School approval procedures provide multiple values to students and the general public. One primary goal is to make sure that students receive a quality education in the subject matter that regulators deem necessary for entry level professionals. Similarly, the approval process protects students by making sure that they receive a solid education from a credible institution.

The federal government requires accreditation as a way to safeguard the federal investment in student aid. The U.S. Department of Education follows a stringent process for approving private accrediting bodies, deputizing them to perform the function as a benefit to the public. Some 73 organizations are deputized to accredit 51 types of higher education programs.109 These organizations also must periodically demonstrate that specific standards are being upheld to remain federally recognized accrediting bodies. State agencies cannot act as federally deputized accrediting bodies.110

The California Acupuncture Board requires board approval of schools before they will allow graduates to sit for the California exam.

Acupuncture schools must apply to the board and undergo California board scrutiny for their students to practice in California. This creates a potential barrier for students who graduated from out-of-state schools that have not paid the California Acupuncture Board to review their programs.

The Business and Professions Code requires the board to "establish standards for the approval of schools and colleges."111 However, the statute does not specify that the board must conduct the process, leaving the possibility to accept the accreditation by ACAOM, even under existing law, in lieu of a state-run process.

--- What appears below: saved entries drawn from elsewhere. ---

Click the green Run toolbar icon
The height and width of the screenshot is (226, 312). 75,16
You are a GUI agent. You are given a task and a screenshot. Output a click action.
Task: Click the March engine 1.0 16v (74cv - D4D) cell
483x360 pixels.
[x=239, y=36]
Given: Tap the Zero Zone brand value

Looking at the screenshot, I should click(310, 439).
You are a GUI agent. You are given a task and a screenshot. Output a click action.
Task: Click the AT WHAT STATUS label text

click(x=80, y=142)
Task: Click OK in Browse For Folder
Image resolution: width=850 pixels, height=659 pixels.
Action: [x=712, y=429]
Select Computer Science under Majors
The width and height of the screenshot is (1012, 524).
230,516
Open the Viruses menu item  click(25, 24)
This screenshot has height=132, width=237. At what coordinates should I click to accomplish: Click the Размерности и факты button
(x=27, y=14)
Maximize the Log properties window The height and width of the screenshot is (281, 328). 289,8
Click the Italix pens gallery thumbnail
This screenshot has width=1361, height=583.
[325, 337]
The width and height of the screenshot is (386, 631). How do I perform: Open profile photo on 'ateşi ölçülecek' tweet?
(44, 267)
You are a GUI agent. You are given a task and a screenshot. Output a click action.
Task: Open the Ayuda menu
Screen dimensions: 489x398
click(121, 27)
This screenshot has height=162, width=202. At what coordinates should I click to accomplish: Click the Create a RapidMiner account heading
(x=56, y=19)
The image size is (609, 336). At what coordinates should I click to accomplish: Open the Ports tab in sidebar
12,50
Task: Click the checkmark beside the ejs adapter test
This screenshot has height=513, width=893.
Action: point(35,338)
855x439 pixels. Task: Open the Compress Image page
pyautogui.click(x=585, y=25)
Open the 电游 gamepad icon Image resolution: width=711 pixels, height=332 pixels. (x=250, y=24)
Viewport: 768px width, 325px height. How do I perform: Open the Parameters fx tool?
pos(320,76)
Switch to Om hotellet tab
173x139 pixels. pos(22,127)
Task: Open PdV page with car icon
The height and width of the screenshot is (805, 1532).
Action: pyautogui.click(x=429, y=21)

State law also requires private postsecondary institutions in California that are not accredited by a federally approved regional agency - such as the Western Association of Schools and Colleges - to be approved by the State's Bureau of Private Postsecondary and Vocational Education. Approval from the bureau indicates that an educational institution meets minimum standards for education quality and business practices. The bureau's rules also provide some transparency in terms of a school's finances and governance, as well as information on complaints.